# What you need to do:
What you should give back is a precise copy of the lines below from the one containing "Bücher (30, 58)" through the one containing "200 Hour Yoga Teacher Training in", with no pictures.

(Stored data entries)

>>

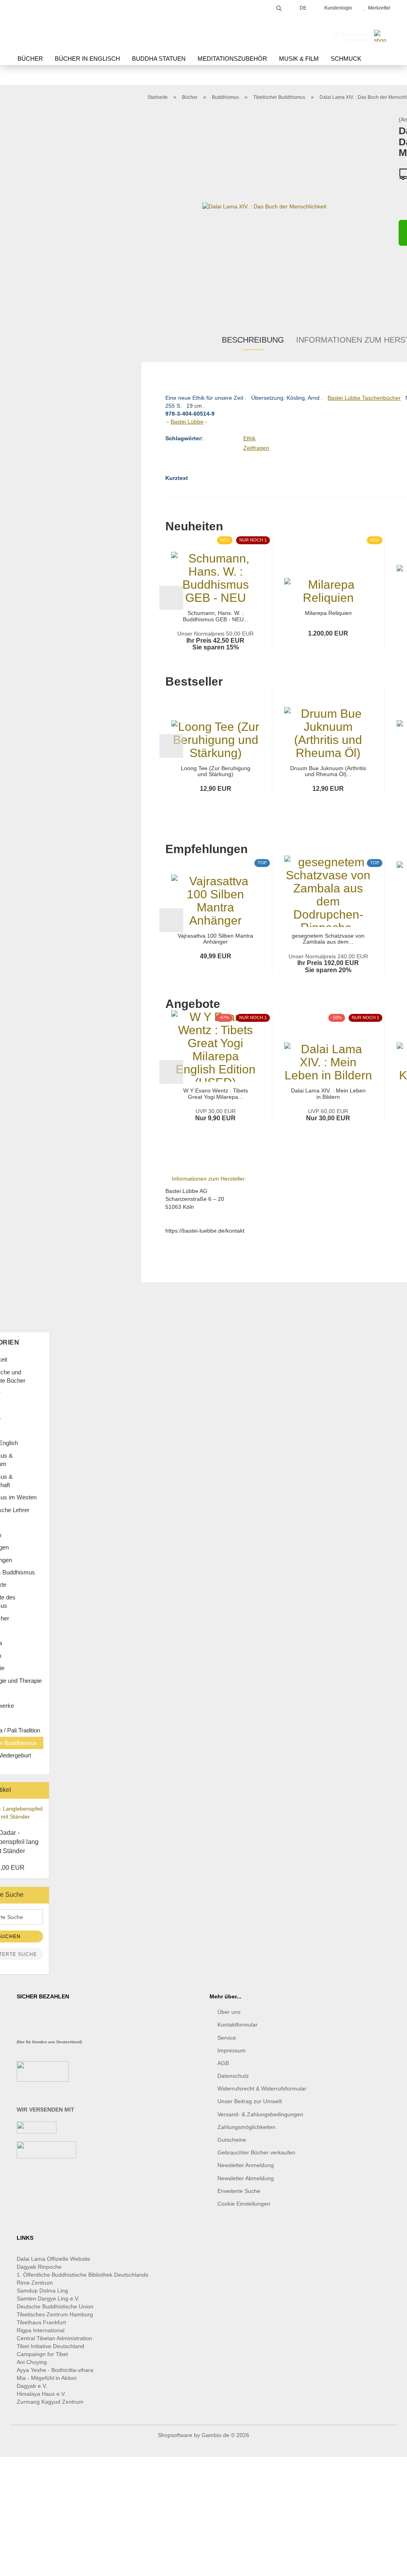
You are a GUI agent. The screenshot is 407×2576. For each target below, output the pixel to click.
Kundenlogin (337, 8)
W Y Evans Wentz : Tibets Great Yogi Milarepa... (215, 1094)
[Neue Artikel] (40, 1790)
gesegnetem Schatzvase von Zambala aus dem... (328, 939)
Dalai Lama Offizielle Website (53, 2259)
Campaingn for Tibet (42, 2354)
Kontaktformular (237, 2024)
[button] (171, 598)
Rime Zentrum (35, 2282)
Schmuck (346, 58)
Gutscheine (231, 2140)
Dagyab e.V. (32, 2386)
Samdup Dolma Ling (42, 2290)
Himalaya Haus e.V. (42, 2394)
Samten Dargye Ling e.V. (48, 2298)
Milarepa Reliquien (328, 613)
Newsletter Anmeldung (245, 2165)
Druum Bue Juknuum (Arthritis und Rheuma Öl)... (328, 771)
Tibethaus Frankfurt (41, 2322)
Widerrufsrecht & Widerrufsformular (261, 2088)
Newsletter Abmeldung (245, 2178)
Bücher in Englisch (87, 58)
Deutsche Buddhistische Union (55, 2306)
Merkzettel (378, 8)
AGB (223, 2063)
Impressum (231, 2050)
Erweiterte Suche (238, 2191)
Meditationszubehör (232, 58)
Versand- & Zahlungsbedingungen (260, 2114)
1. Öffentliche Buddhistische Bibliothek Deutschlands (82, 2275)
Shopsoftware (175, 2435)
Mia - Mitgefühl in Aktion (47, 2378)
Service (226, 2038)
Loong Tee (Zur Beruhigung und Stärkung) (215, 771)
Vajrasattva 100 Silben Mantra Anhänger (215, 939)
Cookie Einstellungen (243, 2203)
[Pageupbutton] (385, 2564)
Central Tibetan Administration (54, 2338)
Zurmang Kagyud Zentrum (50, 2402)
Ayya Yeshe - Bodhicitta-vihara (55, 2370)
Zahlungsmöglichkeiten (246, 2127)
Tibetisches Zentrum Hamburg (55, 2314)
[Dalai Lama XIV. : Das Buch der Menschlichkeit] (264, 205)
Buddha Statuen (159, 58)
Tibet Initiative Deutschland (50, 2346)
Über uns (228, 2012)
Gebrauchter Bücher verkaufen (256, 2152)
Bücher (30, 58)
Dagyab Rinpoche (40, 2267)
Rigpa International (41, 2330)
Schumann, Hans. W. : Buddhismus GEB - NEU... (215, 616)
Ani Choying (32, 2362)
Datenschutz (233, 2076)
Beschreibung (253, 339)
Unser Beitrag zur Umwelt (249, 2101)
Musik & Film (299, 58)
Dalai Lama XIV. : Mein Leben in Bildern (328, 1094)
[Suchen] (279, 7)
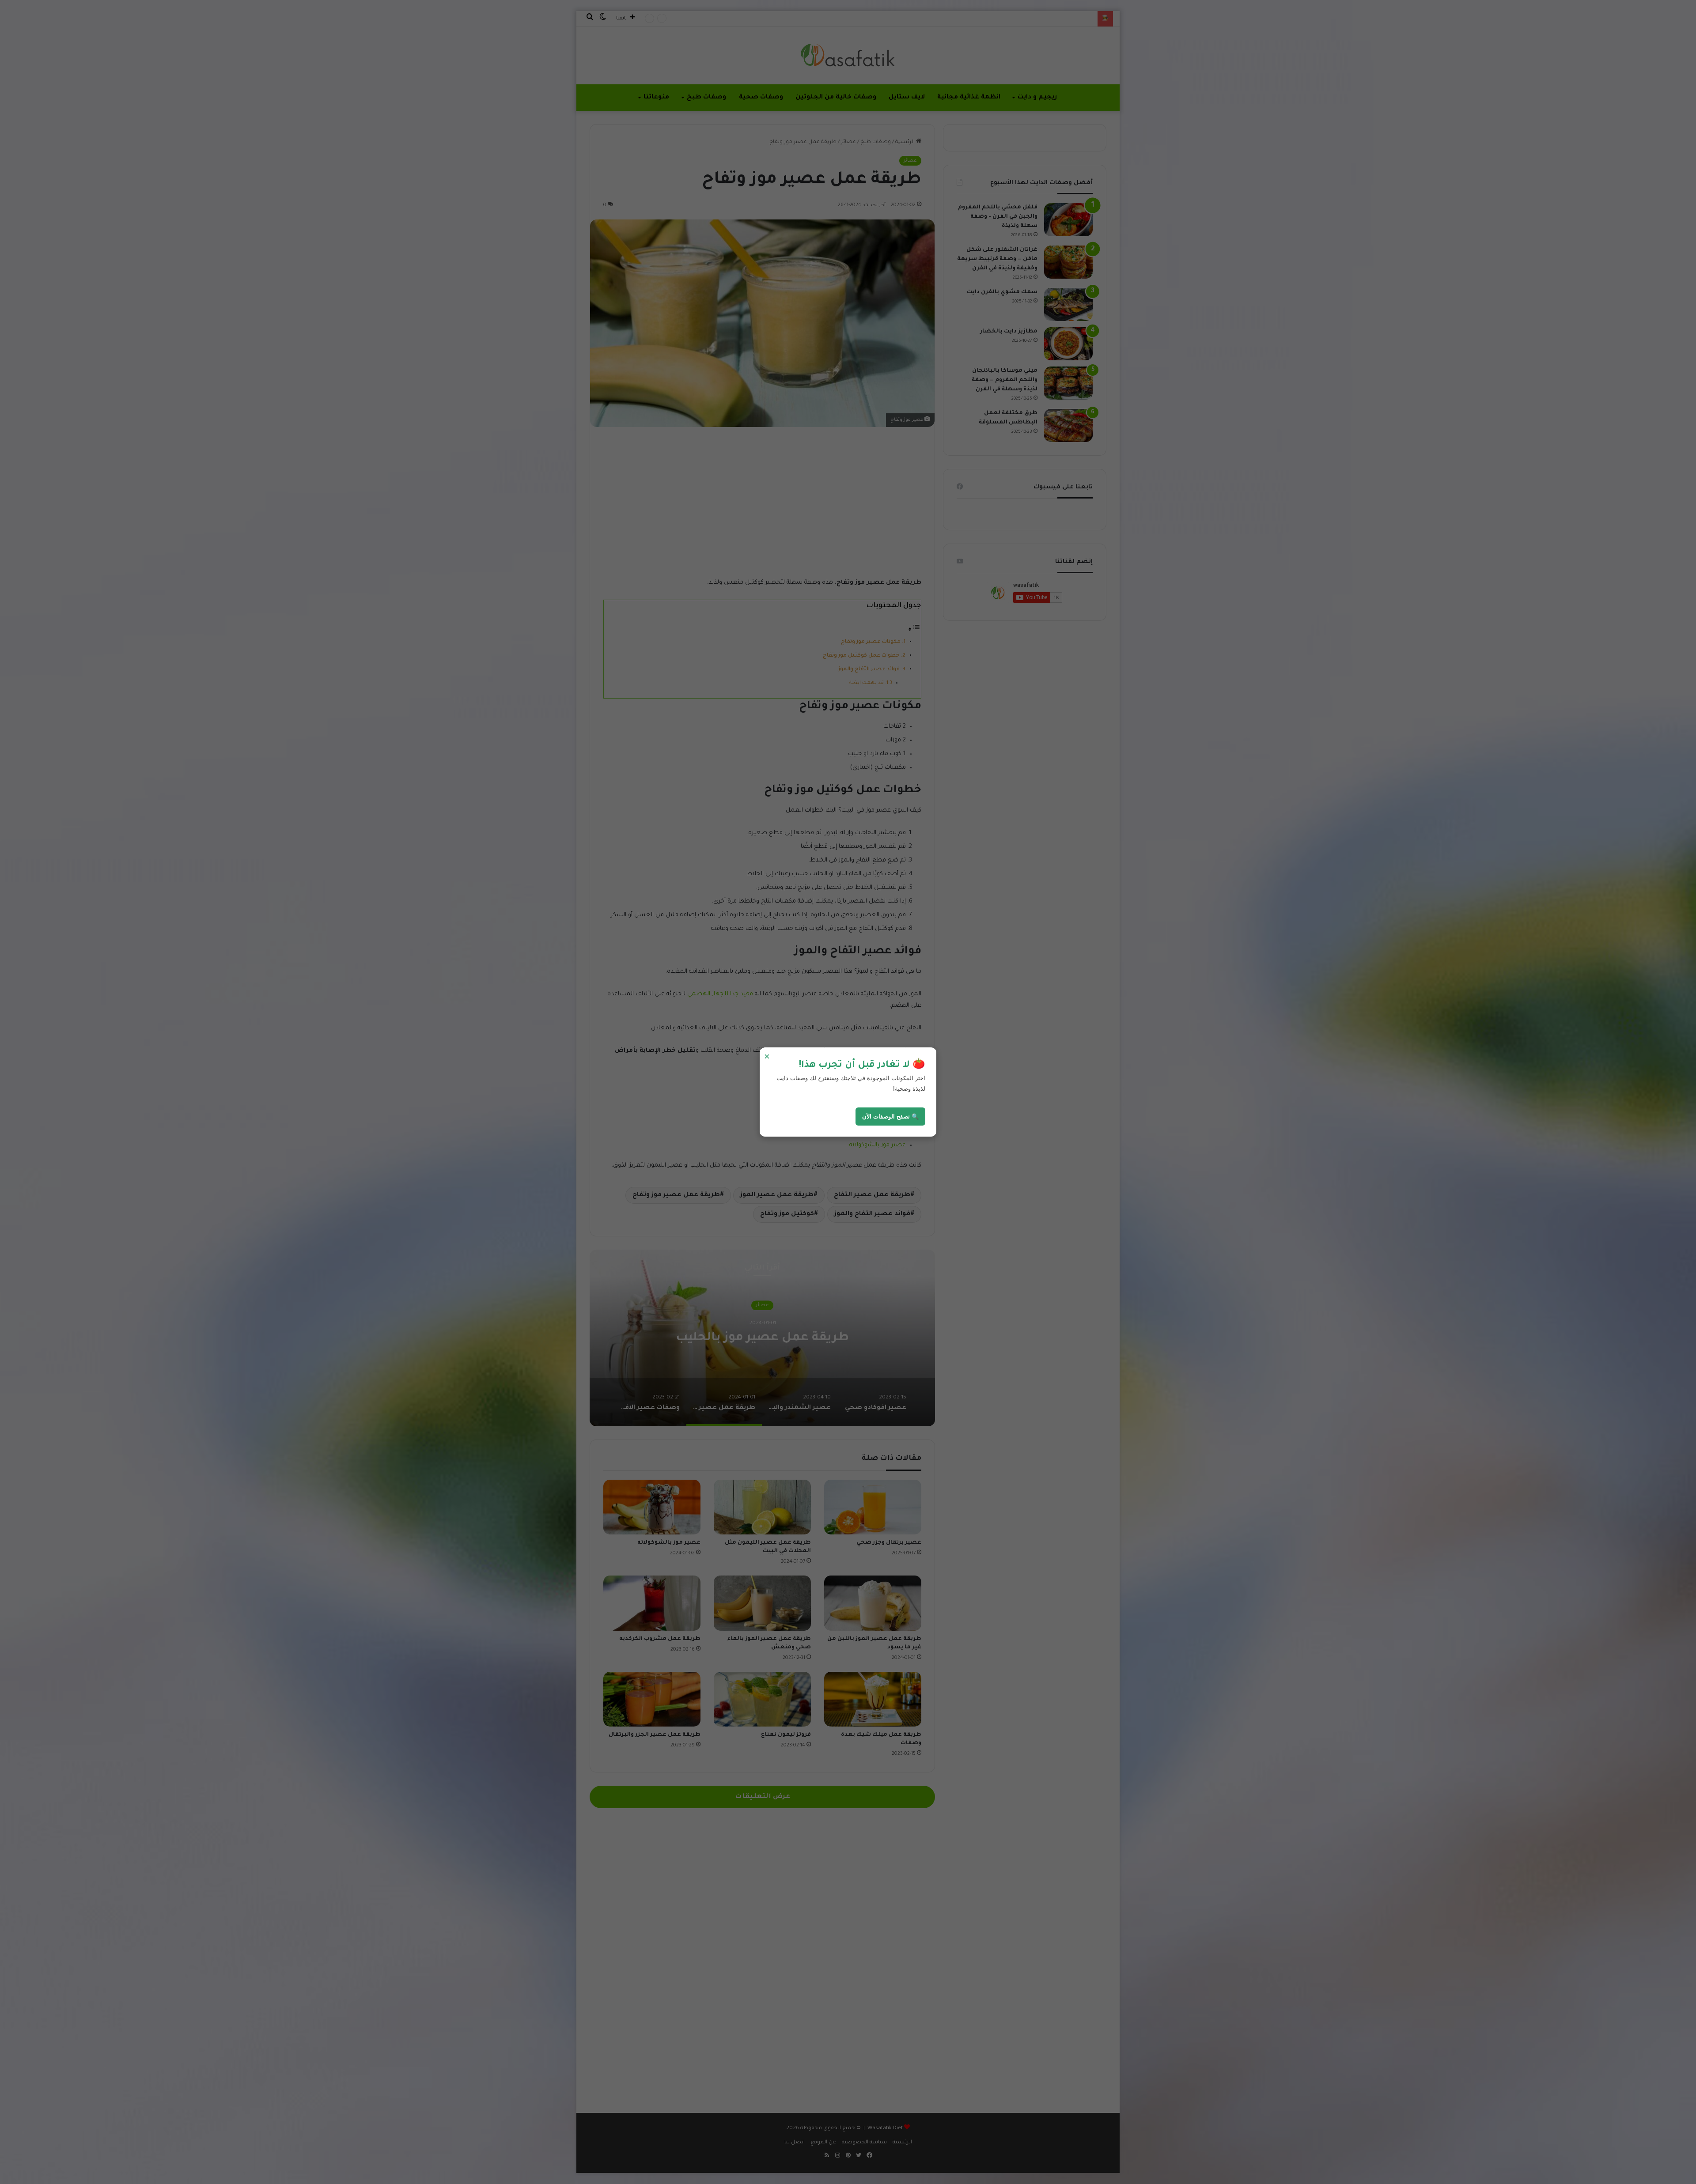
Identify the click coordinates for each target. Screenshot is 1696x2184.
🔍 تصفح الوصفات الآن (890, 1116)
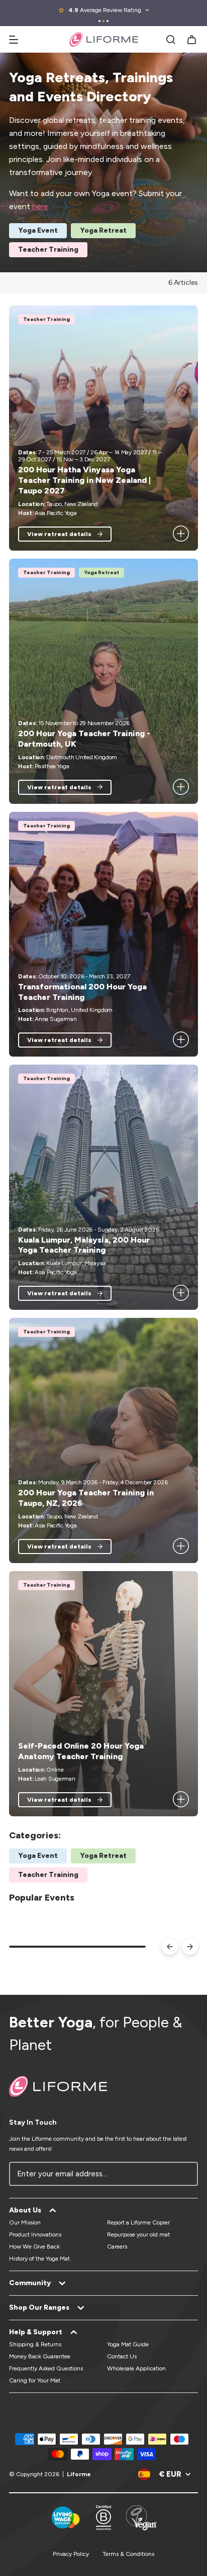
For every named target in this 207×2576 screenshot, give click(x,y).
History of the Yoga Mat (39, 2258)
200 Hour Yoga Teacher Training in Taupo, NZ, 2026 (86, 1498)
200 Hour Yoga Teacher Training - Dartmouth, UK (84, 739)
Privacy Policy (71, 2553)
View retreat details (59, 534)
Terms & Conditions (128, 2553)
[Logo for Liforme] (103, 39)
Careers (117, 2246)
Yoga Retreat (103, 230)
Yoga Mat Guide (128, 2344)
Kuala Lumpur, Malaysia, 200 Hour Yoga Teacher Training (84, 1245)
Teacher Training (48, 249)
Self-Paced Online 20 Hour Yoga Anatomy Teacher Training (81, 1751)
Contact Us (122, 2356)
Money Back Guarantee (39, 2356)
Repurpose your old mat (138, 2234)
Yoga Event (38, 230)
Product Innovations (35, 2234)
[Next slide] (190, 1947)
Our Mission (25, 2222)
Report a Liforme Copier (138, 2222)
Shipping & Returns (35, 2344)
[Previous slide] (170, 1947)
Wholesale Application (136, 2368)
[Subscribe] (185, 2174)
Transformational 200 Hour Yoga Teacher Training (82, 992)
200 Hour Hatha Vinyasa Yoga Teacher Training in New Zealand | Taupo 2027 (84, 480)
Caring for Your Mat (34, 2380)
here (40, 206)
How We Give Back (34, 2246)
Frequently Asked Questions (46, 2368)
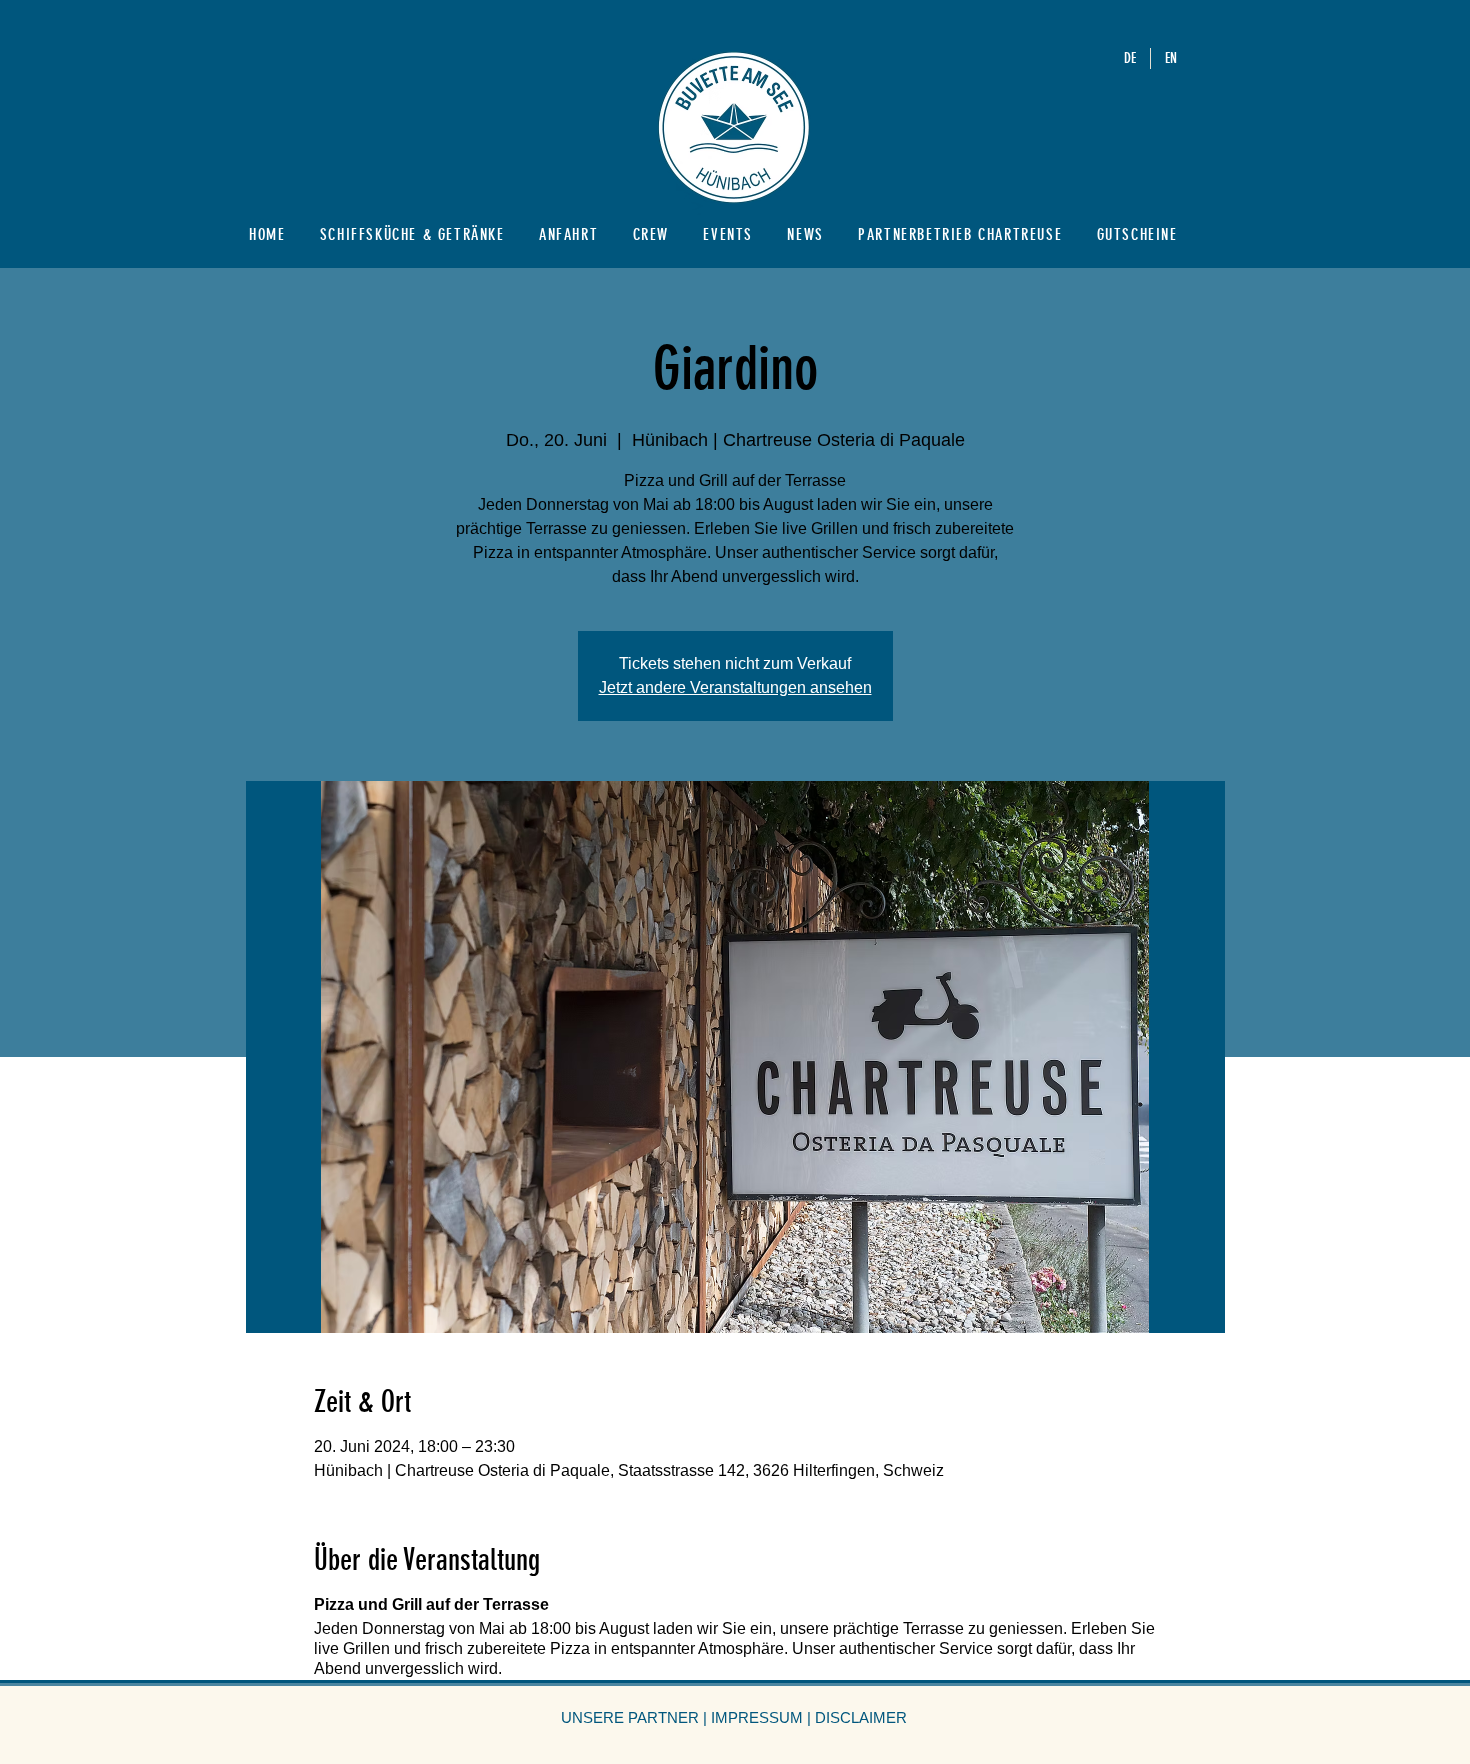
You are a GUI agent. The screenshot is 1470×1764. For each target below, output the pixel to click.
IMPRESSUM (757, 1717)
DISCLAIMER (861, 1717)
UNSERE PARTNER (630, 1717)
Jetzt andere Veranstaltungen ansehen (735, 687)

<<

# Written response:
Bücher (30, 58)
Dagyab Rinpoche (40, 2267)
Rigpa International (41, 2330)
Schumann, Hans. W. : Buddhismus GEB - NEU... (215, 616)
Ani Choying (32, 2362)
Datenschutz (233, 2076)
Beschreibung (253, 339)
Unser Beitrag zur Umwelt (249, 2101)
Musik & Film (299, 58)
Dalai Lama XIV. : Mein Leben in Bildern (328, 1094)
[Suchen] (279, 7)
Identify the click coordinates for each target. Screenshot is 1696x2184.
🔍 تصفح الوصفات الآن (890, 1116)
For every named target in this 207×2576 screenshot, give click(x,y).
History of the Yoga Mat (39, 2258)
200 Hour Yoga Teacher Training in Taupo, NZ, 2026 (86, 1498)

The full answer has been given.